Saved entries
BEGIN

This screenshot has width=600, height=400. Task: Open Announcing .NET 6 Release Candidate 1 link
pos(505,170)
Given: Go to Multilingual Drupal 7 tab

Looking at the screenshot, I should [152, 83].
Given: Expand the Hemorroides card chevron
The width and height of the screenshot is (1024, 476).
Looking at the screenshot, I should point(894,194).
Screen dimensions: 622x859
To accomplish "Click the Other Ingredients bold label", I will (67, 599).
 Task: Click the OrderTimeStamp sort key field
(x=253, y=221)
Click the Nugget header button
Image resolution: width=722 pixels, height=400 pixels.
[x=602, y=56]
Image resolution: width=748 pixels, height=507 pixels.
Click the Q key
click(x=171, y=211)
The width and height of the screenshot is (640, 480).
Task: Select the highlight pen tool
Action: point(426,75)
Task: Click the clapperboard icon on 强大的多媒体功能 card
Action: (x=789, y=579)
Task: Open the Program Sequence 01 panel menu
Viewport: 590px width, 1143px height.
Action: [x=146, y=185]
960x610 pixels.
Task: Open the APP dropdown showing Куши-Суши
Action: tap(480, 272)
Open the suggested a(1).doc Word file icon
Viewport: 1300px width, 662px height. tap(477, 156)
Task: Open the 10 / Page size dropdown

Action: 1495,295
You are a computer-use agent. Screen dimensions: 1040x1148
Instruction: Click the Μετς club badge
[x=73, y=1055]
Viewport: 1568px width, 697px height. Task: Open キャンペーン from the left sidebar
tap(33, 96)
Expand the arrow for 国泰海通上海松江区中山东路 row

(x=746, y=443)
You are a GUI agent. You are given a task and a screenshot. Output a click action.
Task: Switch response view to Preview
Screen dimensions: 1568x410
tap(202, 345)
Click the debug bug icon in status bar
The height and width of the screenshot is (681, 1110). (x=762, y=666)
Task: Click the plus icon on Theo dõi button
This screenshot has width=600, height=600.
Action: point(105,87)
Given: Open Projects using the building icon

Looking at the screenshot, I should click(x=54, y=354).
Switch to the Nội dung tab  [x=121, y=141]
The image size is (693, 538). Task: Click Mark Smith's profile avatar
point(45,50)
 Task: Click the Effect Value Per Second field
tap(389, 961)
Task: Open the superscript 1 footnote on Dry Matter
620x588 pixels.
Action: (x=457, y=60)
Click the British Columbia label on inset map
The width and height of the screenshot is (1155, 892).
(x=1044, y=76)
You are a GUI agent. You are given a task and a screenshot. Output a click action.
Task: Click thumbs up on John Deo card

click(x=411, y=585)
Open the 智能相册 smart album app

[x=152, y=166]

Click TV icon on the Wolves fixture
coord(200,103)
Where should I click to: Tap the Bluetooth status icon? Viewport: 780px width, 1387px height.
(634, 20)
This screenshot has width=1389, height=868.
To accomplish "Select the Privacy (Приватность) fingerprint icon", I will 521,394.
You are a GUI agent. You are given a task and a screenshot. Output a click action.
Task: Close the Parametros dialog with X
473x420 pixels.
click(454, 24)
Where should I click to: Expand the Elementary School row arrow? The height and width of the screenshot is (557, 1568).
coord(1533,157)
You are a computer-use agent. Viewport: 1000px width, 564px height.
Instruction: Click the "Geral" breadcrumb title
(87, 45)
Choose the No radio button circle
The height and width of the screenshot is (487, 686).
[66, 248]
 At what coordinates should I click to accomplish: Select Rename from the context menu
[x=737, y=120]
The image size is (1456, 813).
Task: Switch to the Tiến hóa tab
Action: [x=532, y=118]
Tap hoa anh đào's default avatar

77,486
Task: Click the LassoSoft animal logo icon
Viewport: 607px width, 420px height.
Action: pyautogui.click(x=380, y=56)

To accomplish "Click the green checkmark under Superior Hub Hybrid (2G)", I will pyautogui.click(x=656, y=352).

END

Nothing but a number is needed: the count of lines above that contain "will".

Answer to the exercise >>
3